Problem to work on:
Copy the records below line for line, leaving each exactly as it is.

Listed records:
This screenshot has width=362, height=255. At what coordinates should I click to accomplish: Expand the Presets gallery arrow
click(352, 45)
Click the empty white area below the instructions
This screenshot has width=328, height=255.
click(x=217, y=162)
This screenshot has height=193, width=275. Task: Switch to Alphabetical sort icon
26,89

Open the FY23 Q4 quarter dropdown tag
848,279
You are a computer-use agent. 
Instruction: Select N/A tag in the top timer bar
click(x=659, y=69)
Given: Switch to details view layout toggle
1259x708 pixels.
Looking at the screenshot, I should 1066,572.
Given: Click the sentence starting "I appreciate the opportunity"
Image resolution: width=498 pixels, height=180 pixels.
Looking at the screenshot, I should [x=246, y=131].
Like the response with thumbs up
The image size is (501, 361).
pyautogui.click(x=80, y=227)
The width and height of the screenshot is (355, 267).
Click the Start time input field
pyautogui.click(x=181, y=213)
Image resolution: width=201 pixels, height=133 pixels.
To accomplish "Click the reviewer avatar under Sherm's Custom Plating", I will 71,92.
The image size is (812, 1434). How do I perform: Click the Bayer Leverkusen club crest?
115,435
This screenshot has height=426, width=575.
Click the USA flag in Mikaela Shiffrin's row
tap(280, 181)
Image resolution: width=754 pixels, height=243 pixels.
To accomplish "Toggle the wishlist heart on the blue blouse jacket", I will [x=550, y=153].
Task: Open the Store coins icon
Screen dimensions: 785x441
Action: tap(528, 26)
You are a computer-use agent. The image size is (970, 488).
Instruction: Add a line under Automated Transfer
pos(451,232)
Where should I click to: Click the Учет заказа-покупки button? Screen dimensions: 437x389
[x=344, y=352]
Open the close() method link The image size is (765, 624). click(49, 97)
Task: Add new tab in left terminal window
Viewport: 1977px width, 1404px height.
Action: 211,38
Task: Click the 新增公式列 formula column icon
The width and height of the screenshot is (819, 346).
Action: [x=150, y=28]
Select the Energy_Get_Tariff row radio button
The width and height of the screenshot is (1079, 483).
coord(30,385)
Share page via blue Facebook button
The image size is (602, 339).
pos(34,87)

Reply:
This screenshot has width=362, height=255. At what coordinates should I click to accomplish: Expand the Presets gallery arrow
click(352, 45)
Click the empty white area below the instructions
This screenshot has width=328, height=255.
click(x=217, y=162)
This screenshot has height=193, width=275. Task: Switch to Alphabetical sort icon
26,89

Open the FY23 Q4 quarter dropdown tag
848,279
You are a computer-use agent. 
Instruction: Select N/A tag in the top timer bar
click(x=659, y=69)
Given: Switch to details view layout toggle
1259x708 pixels.
Looking at the screenshot, I should 1066,572.
Given: Click the sentence starting "I appreciate the opportunity"
Image resolution: width=498 pixels, height=180 pixels.
Looking at the screenshot, I should [x=246, y=131].
Like the response with thumbs up
The image size is (501, 361).
pyautogui.click(x=80, y=227)
The width and height of the screenshot is (355, 267).
Click the Start time input field
pyautogui.click(x=181, y=213)
Image resolution: width=201 pixels, height=133 pixels.
To accomplish "Click the reviewer avatar under Sherm's Custom Plating", I will 71,92.
The image size is (812, 1434). How do I perform: Click the Bayer Leverkusen club crest?
115,435
This screenshot has height=426, width=575.
Click the USA flag in Mikaela Shiffrin's row
tap(280, 181)
Image resolution: width=754 pixels, height=243 pixels.
To accomplish "Toggle the wishlist heart on the blue blouse jacket", I will [x=550, y=153].
Task: Open the Store coins icon
Screen dimensions: 785x441
Action: tap(528, 26)
You are a computer-use agent. The image size is (970, 488).
Instruction: Add a line under Automated Transfer
pos(451,232)
Where should I click to: Click the Учет заказа-покупки button? Screen dimensions: 437x389
[x=344, y=352]
Open the close() method link The image size is (765, 624). click(49, 97)
Task: Add new tab in left terminal window
Viewport: 1977px width, 1404px height.
Action: 211,38
Task: Click the 新增公式列 formula column icon
The width and height of the screenshot is (819, 346).
Action: [x=150, y=28]
Select the Energy_Get_Tariff row radio button
The width and height of the screenshot is (1079, 483).
coord(30,385)
Share page via blue Facebook button
The image size is (602, 339).
pos(34,87)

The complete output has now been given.